══ SOURCE INFORMATION ══
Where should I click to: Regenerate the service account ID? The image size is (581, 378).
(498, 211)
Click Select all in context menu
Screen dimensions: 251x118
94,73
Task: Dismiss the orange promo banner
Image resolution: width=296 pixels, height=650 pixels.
═══
■ HOW TO COMPLETE THIS TASK
Every entry, from first to last, is to be reproduced exactly.

■ EXERCISE RESULT
Where should I click to: Regenerate the service account ID? The image size is (581, 378).
(498, 211)
Click Select all in context menu
Screen dimensions: 251x118
94,73
Task: Dismiss the orange promo banner
Image resolution: width=296 pixels, height=650 pixels.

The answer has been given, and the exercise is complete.